Sono sei i minori risultati positivi al coronavirus in Lombardia. La maggior parte legati alla cosiddetta zona rossa dove ora vige il divieto di ingresso e di uscita. Si tratta di una bambina di 4 anni di Castiglione d’Adda ricoverata al San Matteo, di un 15 enne ricoverato a Seriate (Bergamo) e due ragazzini di 10 anni di Soresina (Cremona) e di San Rocco al porto (Lodi) già tornati a casa. Positivo nei giorni scorsi anche un 17enne della Valtellina che frequenta l’istituto Tosi di Codogno e successivamente anche un suo compagno di scuola della provincia di Sondrio.
Le limitazioni agli italiani adottate per l’emergenza coronavirus in altri Paesi “non sono accettabili”. Lo ha detto il presidente del Consiglio Giuseppe Conte, ricordando che “martedì c’è stata una proficua riunione tra Speranza e i suoi omologhi dei Paesi confinanti, in un clima di massima codnivisione, su rigore, trasparenza e chiarezza sui dati. Hanno condiviso e apprezzato le nostre misure. Ieri c’è stato un ottimo clima, è stato condiviso un testo comune, che ci dà ampio apprezzamento per le iniziative messe in opera”. Non solo: “Ho parlato poco fa con Sebastian Kurz, il mio omologo austriaco, che ha apprezzato le misure che stiamo attuando”.
In Italia “sono stati eseguiti oltre 10mila test per la rilevazione del nuovo coronavirus, contro i meno di mille in Germania e Francia”. Lo afferma Walter Ricciardi, consulente del ministro della Salute e membro italiano all’Oms. Cià “si spiega con il fatto che alcune Regioni non hanno inizialmente seguito le linee guida basate sulla evidenza scientifica che prevedevano il test solo a soggetti sintomatici con ‘fattori di rischio’ legati a provenienza e contatti avuti. Alcune Regioni hanno esteso i test e ciò ha generato una sovrastima dei casi”.

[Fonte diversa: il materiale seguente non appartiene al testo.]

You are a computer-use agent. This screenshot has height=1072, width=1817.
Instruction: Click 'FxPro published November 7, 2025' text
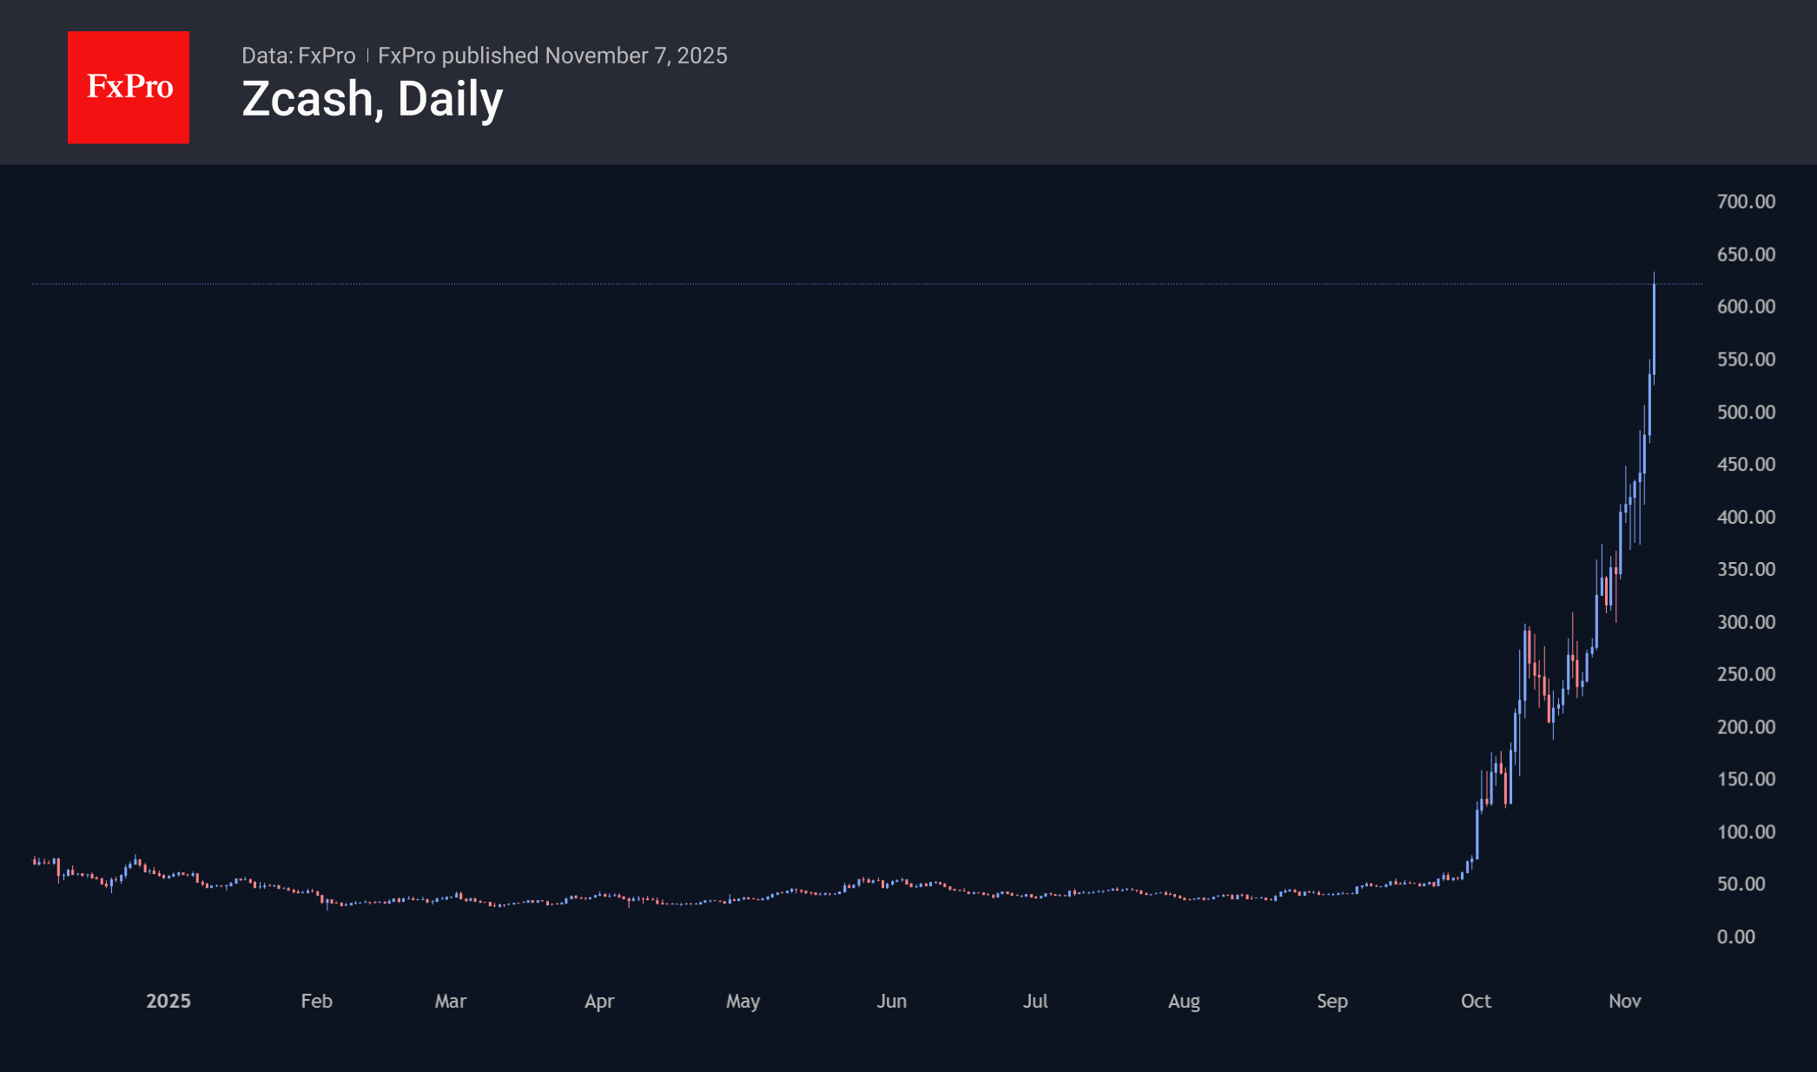pyautogui.click(x=552, y=56)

“Siamo preoccupati per i nostri colleghi che sono chiusi nell’ospedale di Codogno (Lodi), vorremmo lavorare e dargli una mano, come volontari, ma molti di noi devono stare in quarantena”. Lo ha detto una dottoressa che abita a Codogno, che manifesta il “senso di impotenza” dello stop precauzionale forzato ma soprattutto “l’altissimo senso del dovere” dei medici territoriali nella zona rossa. “Abbiamo chiesto di farci almeno operare da casa nel triage telefonico, per alleggerire le centrali”, ha affermato.